## [Work instructions]
Line count for "computer": state how many lines of the listing below contain it, without anything else.

## [Records provided]
---

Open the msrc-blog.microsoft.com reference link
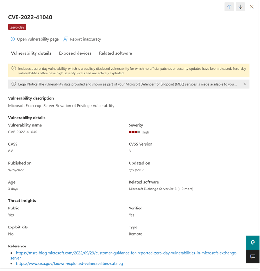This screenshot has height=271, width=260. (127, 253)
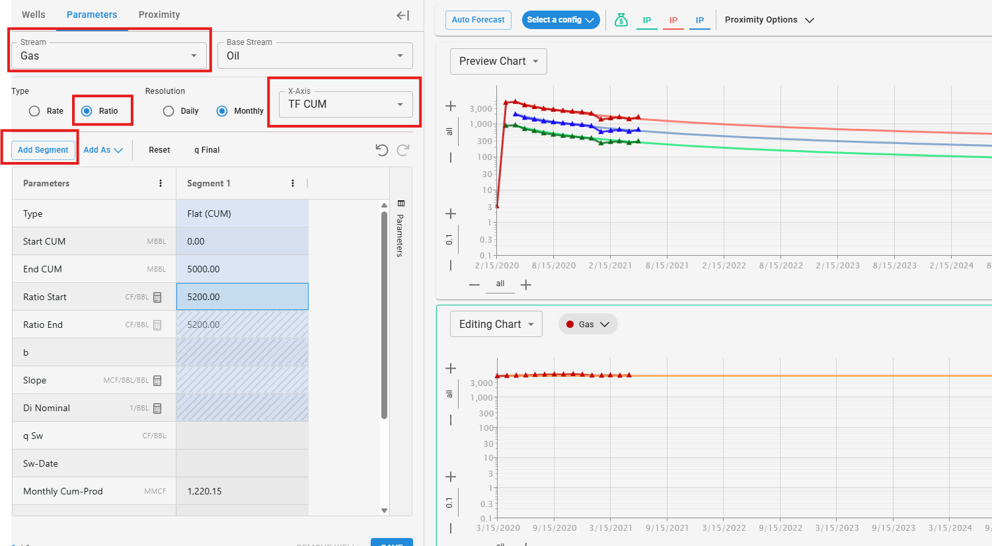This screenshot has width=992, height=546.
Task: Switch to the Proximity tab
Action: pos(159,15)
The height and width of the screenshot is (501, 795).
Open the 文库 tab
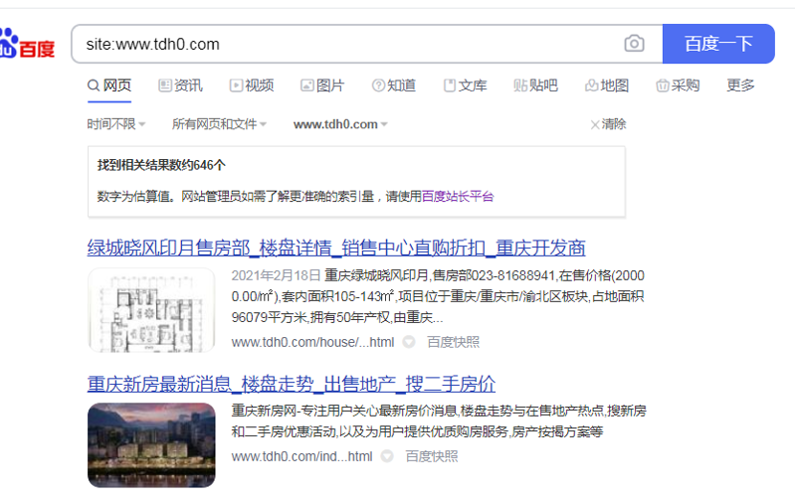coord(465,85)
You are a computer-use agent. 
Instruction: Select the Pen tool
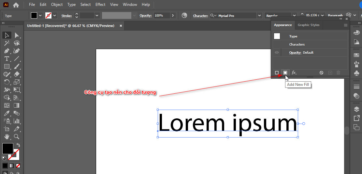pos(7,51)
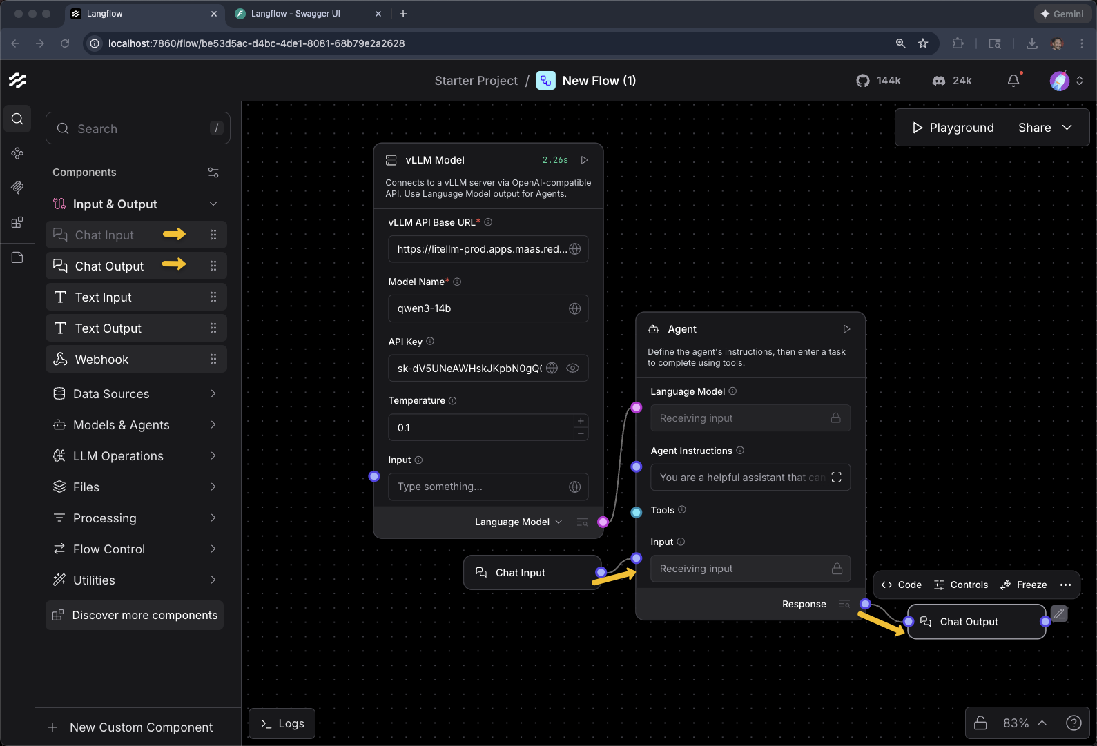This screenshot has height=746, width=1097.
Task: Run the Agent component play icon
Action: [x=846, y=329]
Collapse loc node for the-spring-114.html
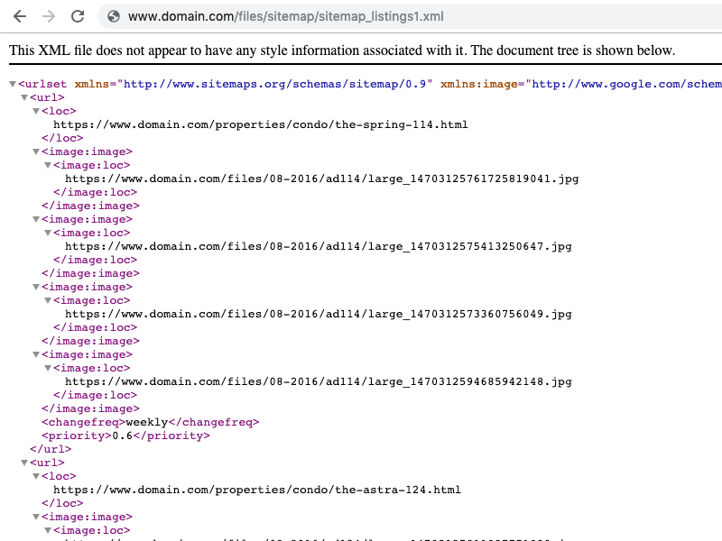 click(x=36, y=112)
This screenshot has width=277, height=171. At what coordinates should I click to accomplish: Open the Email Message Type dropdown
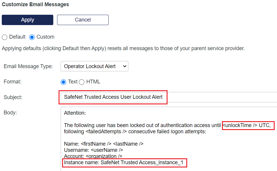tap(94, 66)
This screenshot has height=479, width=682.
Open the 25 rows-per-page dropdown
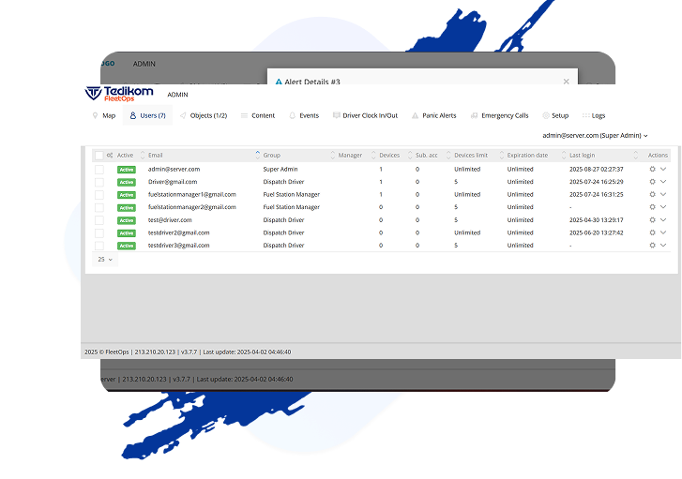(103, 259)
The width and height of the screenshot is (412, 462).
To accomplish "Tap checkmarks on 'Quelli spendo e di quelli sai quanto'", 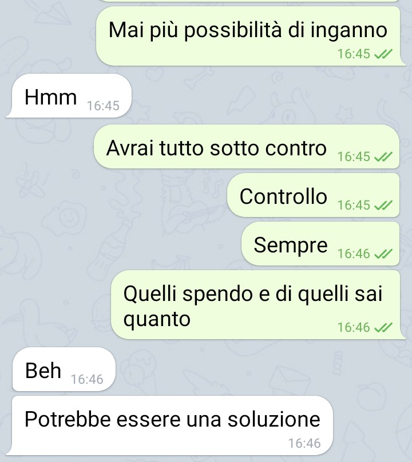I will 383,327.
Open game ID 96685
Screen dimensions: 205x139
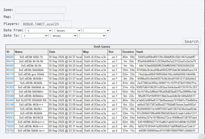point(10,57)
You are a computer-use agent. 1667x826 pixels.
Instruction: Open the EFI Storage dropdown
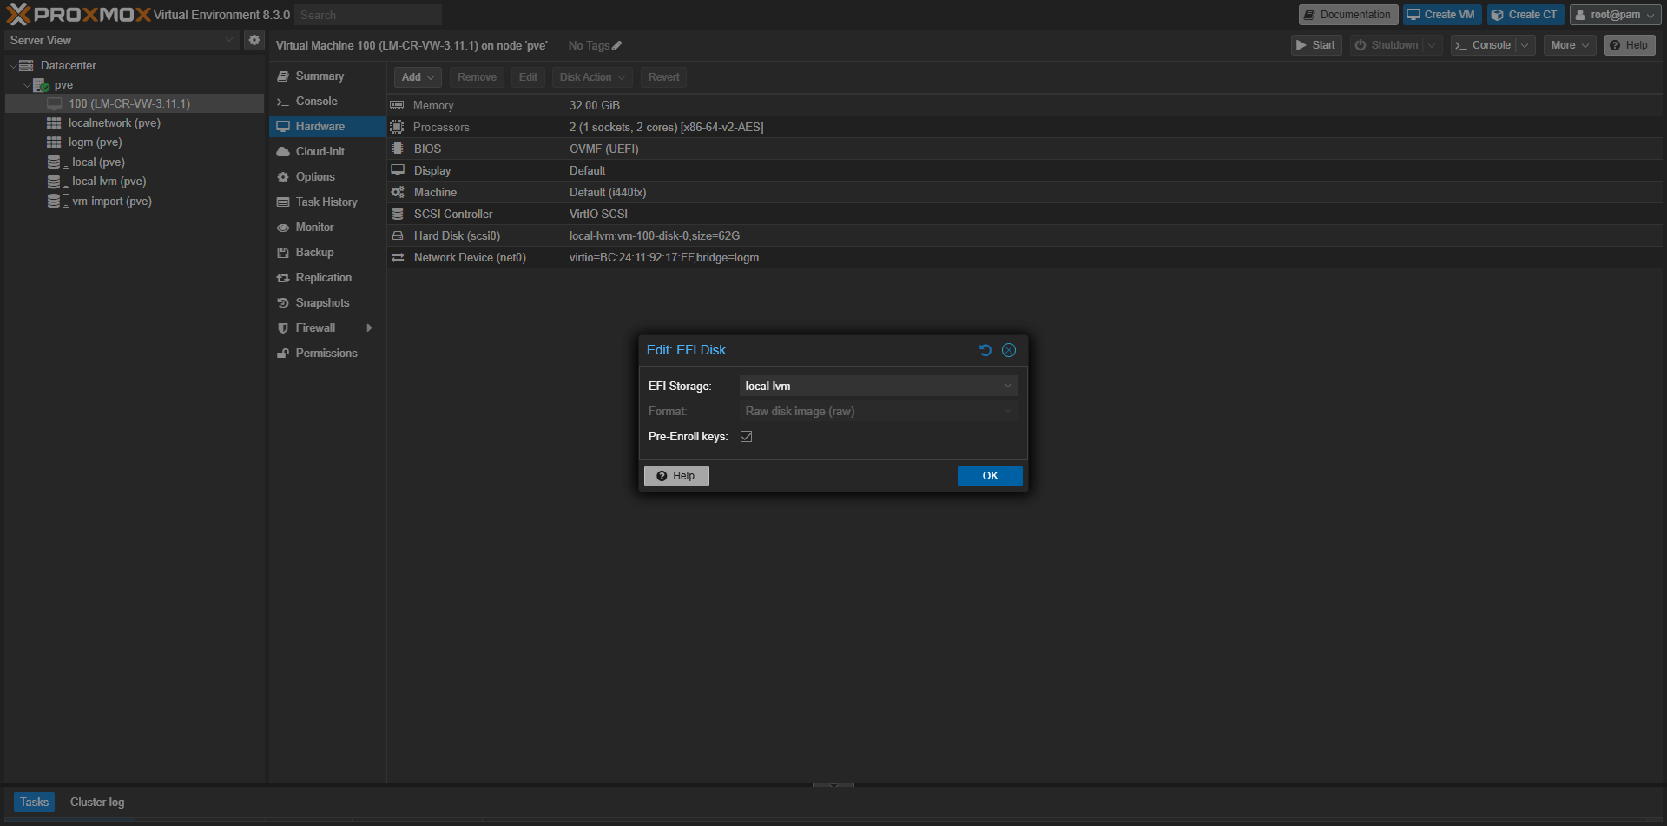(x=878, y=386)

---

## [Solution to this exercise]
2